Он принял столь деятельное участие в крестовом походе парижан против аристократов, но мог ли он тягаться с местной знатью в лице г-на Изидора де Шарни!

Увы! Ведь г-н Изидор был красавец, покоряющий с первого взгляда, кавалер в кожаных штанах и бархатной куртке.

Можно ли соперничать с таким человеком?

С человеком, имеющим сапоги для верховой езды, притом сапоги со шпорами, с братом самого Оливье де Шарни, которого многие по-прежнему называли монсеньером.

Можно ли соперничать с таким человеком? Как не испытывать одновременно стыда и восхищения - двойной пытки для ревнивого сердца, такой ужасной, что трудно сказать, что лучше для ревнивца: соперник, который выше, или соперник, который ниже его!

Итак, Питу узнал, что такое ревность, эта незаживающая рана, причиняющая простодушному и честному сердцу нашего героя неведомые ему до сих пор муки, это ядовитое растение, само собой вырастающее там, где раньше не было и следа пагубных страстей, где не уродилось даже себялюбие - этот сорняк, заполоняющий самые бесплодные участки почвы.

Чтобы в таком опустошенном сердце вновь воцарился покой, нужна очень глубокая философия.

Был ли Питу философом, если он на следующий день после того, как узнал это ужасное чувство, охотился на кроликов и зайцев г-на герцога Орлеанского, а еще через день произносил пышные речи, только что воспроизведенные нами?

Было ли его сердце твердым как кремень, из которого любой удар высечет искру, или мягким, как губка, что впитывает слезы и не разбивается под ударами судьбы?

Время покажет.
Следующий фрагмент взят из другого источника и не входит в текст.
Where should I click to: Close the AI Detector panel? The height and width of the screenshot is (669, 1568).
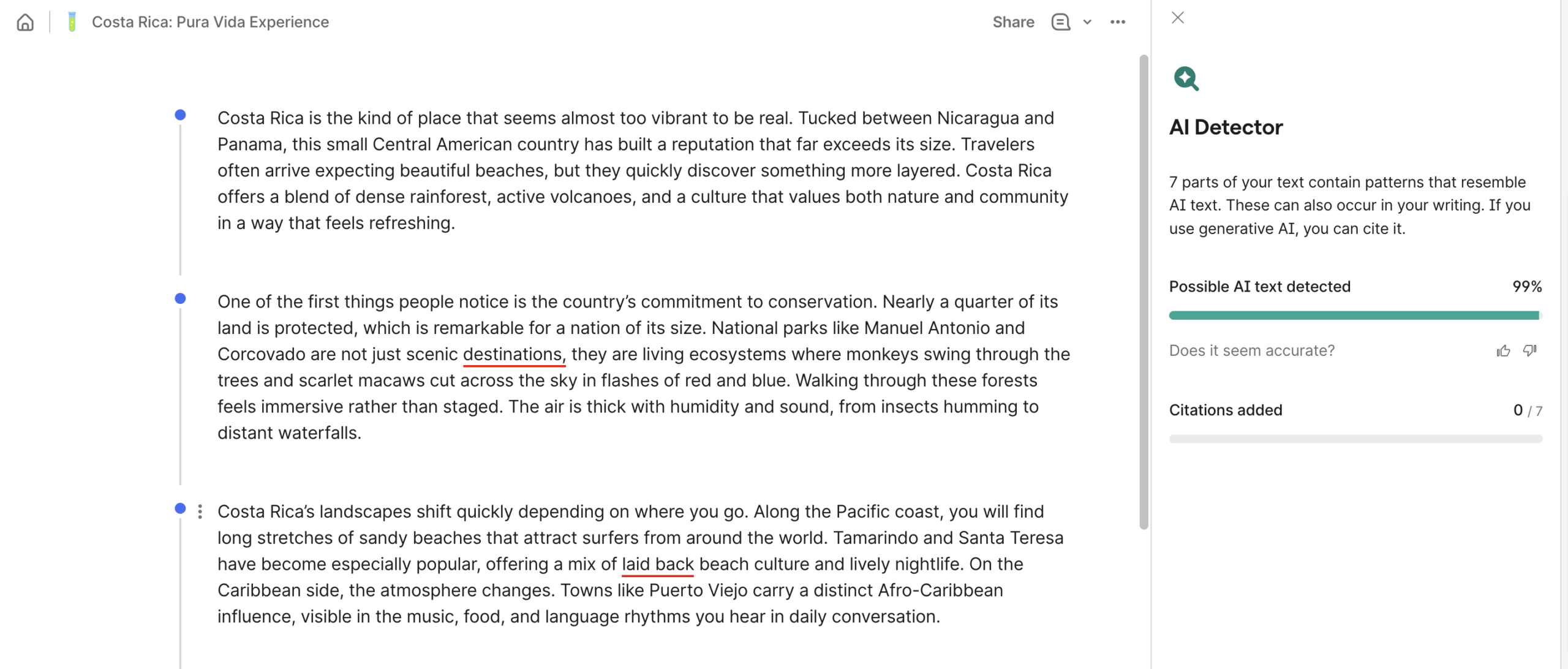pyautogui.click(x=1177, y=18)
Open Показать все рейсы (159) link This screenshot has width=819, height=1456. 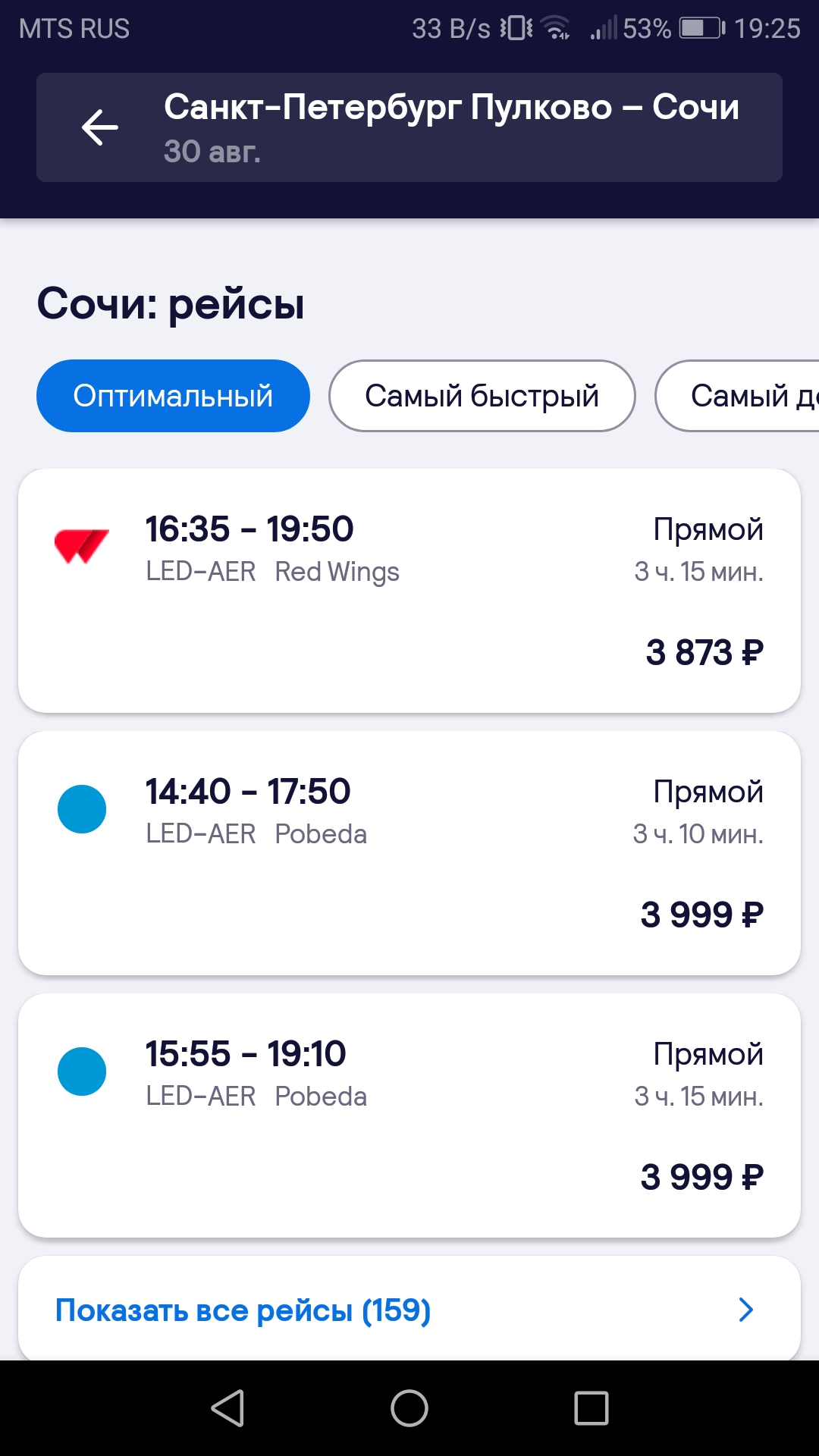pos(410,1309)
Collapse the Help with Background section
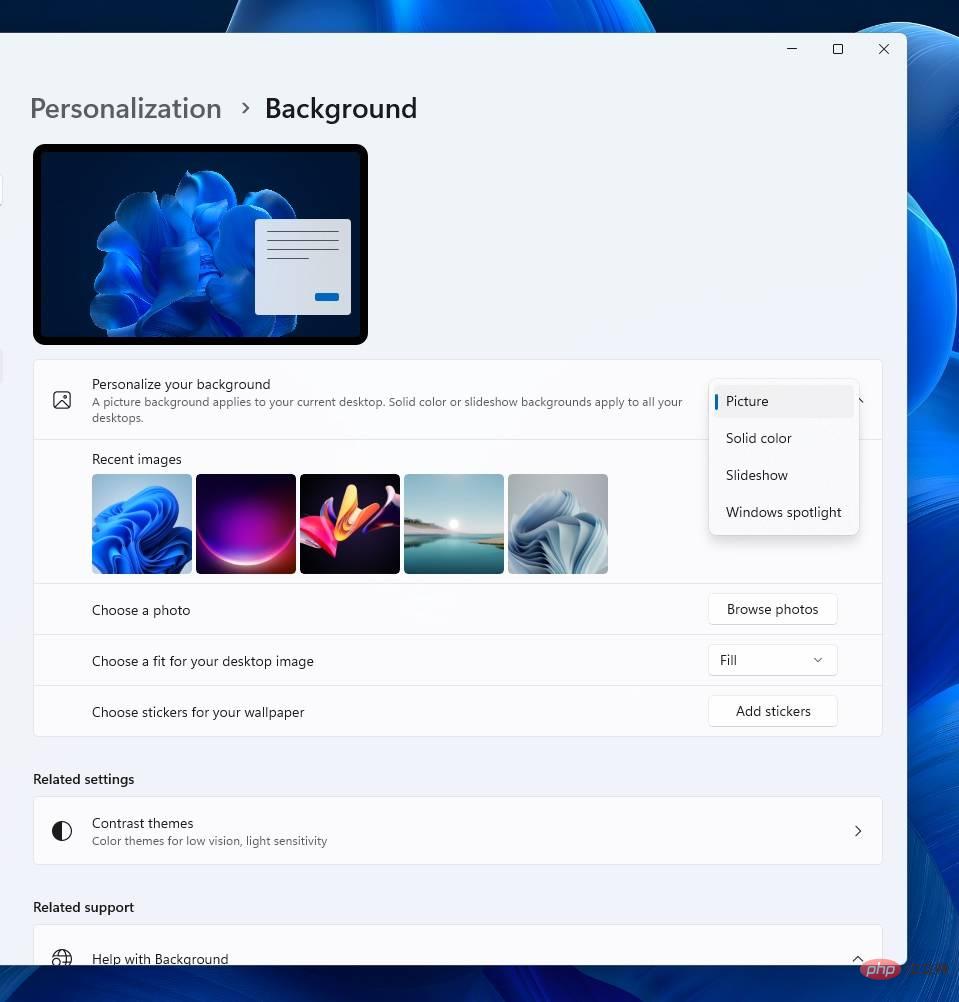The width and height of the screenshot is (959, 1002). pos(858,958)
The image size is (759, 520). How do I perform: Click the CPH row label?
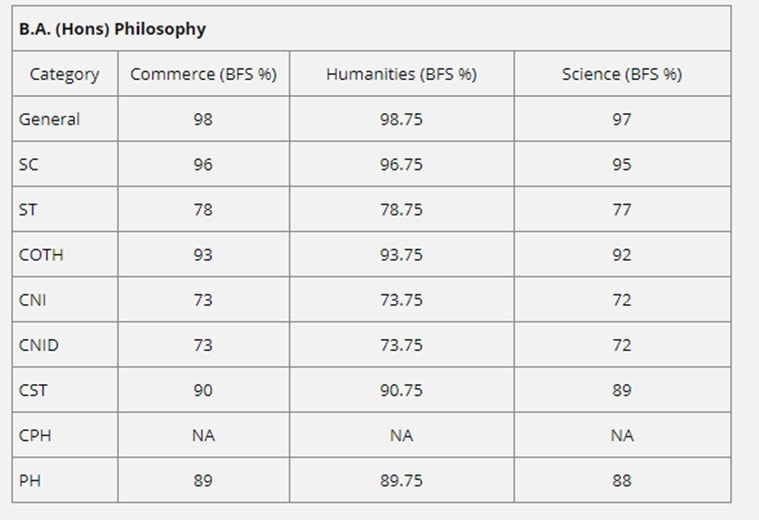point(35,435)
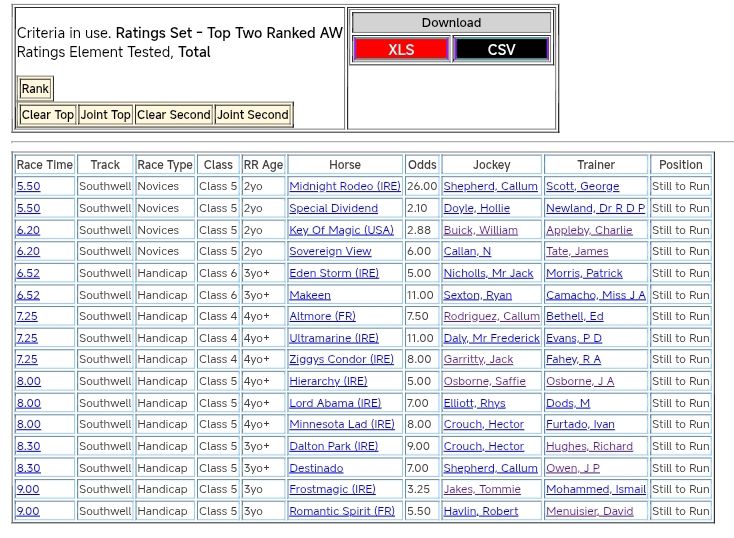Open jockey Osborne, Saffie link
The height and width of the screenshot is (538, 734).
484,381
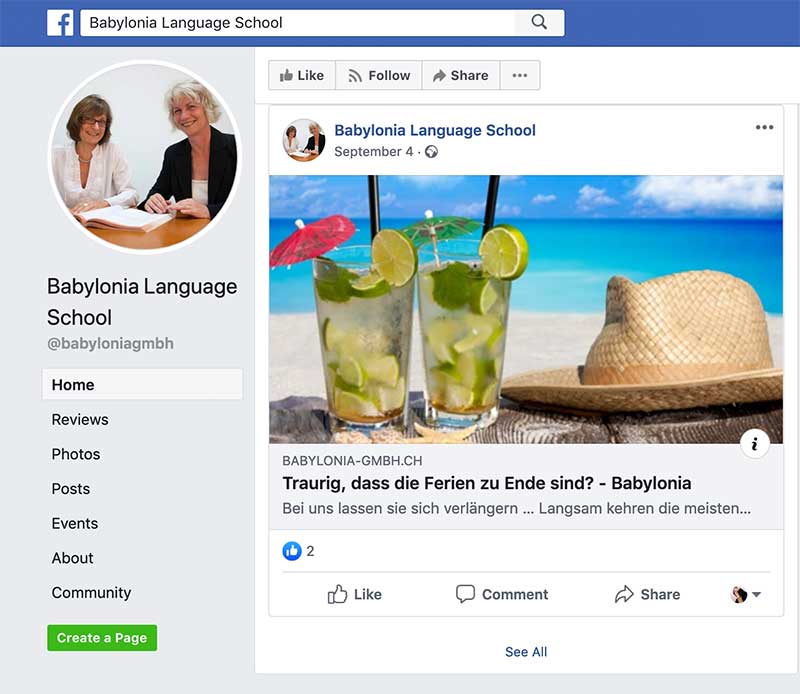Like the post using thumbs-up button
This screenshot has height=694, width=800.
(x=355, y=594)
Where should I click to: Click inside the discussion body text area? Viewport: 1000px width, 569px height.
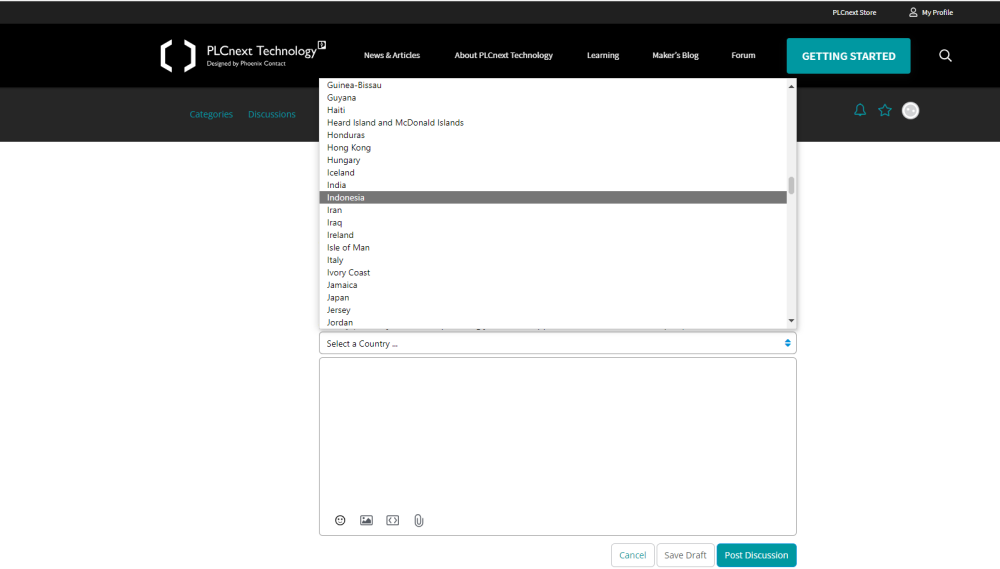click(x=557, y=430)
Не будем предвосхищать события, расскажем все по порядку.

Представ перед арамонцами и поразив их своими речами, Питу, которому аппетит напоминал о неизменных заботах, поджарил и съел своего крольчонка, не переставая сожалеть, что это не заяц.

И правда, если бы Питу поймал не крольчонка, а зайца, он не стал бы его есть, а продал бы.

Это было бы весьма выгодно: заяц стоил от восемнадцати до двадцати четырех су. Конечно, у Питу еще оставалось несколько луидоров доктора Жильбера и он не был скуп, как тетушка Анжелика, но все же он унаследовал от своей матери большую тягу к бережливости; Питу присоединил бы эти восемнадцать су к своей казне и тем самым не уменьшил бы ее, а, напротив, увеличил.

Ибо, рассуждал Питу, человеку нет никакой нужды тратить на обед ни три ливра, ни даже восемнадцать су: ведь он не Лукулл, и на восемнадцать су, вырученных за зайца, он мог бы кормиться целую неделю.

Кроме того, если бы он поймал зайца в первый же день, то за оставшиеся шесть дней, вернее, шесть ночей, он успел бы поймать еще трех зайцев. Таким образом за неделю он заработал бы себе пропитание на целый месяц, а сорока восьми зайцев ему хватило бы на целый год; все остальное составило бы чистую прибыль.